Required task 1 =>
Repeat the passage on Christ's kingship between "Jesus is Lord" and "develops over time.", inclusive.

Passage provided =>
━━━━━━━━

Jesus is Lord of all creation, then, first because He is the Creator. But He was not just there at beginning. He did not create the universe only to abandon it. He remains actively engaged in His creation as its sovereign King. The Bible often uses the language of kings and kingdoms to describe the authority and power that Jesus maintains over His creation, and this theme develops over time.
In our previous session, we noted that the terms “Messiah” and “Christ” both mean “anointed one”. The anointing refers to oil poured onto someone as a symbol, both of God’s calling upon their life, and as a promise of the Spirit’s power enabling them to fulfill that calling.
King David was one of those anointed ones, and God makes this promise to him:
“Your house and your kingdom will endure forever before me; your throne will be established forever.” 2 Samuel 7:16
God continues to reiterate this promise through His prophets, even centuries later after His people rebelled. Through the prophet, Isaiah, for example, God says:
“For to us a child is born, to us a son is given, and the government will be on his shoulders. And he will be called Wonderful Counselor, Mighty God, Everlasting Father, Prince of Peace. Of the greatness of his government and peace there will be no end. He will reign on David’s throne and over his kingdom, establishing and upholding it with justice and righteousness from that time on and forever. The zeal of the LORD Almighty will accomplish this.” Isaiah 9:6-7
In the New Testament, then, we receive confirmation that Jesus is in fact this child. Note, for example, what an angel declares to Mary:
“You will conceive and give birth to a son, and you are to call him Jesus. He will be great and will be called the Son of the Most High. The Lord God will give him the throne of his father David, and he will reign over Jacob’s descendants forever; his kingdom will never end.” Luke 1:31-33
And Andrew likewise confirms this truth to his brother, Simon Peter:
“‘We have found the Messiah’ (that is, the Christ).” John 1:41
After Jesus is resurrected and He ascends to be with the Father, the New Testament writers remind His followers that one day Jesus would return to reveal Himself fully as the Lord and King of all creation. The Apostle Paul writes:
“Therefore God exalted him to the highest place and gave him the name that is above every name, that at the name of Jesus every knee should bow, in heaven and on earth and under the earth, and every tongue acknowledge that Jesus Christ is Lord, to the glory of God the Father.” Philippians 2:9-11
And, in his letter to the Ephesians, Paul writes:
“With all wisdom and understanding, he made known to us the mystery of his will according to his good pleasure, which he purposed in Christ, to be put into effect when the times reach their fulfillment—to bring unity to all things in heaven and on earth under Christ.” Ephesians 1:8-10
As we look forward to this end, when all things are unified under Christ, He will be clearly revealed as Lord of All. In the last book of the Bible, John receives this revelation:
“The seventh angel sounded his trumpet, and there were loud voices in heaven, which said: ‘The kingdom of the world has become the kingdom of our Lord and of his Messiah, and he will reign for ever and ever.’” Revelation 11:15
In this passage, we see that all “kingdoms”, meaning all peoples and all cultures, must one day acknowledge that Jesus is the eternal King of Kings and Lord of Lords.

━━━━━━━━

Extracted information =>
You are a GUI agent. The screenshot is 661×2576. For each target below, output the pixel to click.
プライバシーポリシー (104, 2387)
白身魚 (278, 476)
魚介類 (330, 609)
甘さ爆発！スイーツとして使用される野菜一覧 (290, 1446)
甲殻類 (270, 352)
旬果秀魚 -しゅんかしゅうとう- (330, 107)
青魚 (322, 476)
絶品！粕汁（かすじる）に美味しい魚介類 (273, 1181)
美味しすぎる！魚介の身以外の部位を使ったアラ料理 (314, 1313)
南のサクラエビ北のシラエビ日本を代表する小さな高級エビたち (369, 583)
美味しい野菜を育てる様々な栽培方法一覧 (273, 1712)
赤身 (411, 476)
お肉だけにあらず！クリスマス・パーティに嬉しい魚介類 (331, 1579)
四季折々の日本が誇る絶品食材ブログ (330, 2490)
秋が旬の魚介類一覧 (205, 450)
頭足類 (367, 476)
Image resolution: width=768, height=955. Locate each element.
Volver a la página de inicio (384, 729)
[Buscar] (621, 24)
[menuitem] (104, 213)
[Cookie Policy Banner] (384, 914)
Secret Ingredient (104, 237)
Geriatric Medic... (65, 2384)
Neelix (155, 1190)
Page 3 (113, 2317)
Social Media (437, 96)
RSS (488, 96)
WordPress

━━━━━━━━

Required task 2 =>
Return every line of the entries above that contains the word "each".

Task result 1 =>
Jesus is Lord of all creation, then, first because He is the Creator. But He was not just there at beginning. He did not create the universe only to abandon it. He remains actively engaged in His creation as its sovereign King. The Bible often uses the language of kings and kingdoms to describe the authority and power that Jesus maintains over His creation, and this theme develops over time.

Task result 2 =>
You are a GUI agent. The screenshot is 661×2576. For each target below, output the pixel to click.
Image resolution: width=768, height=955. Locate each element.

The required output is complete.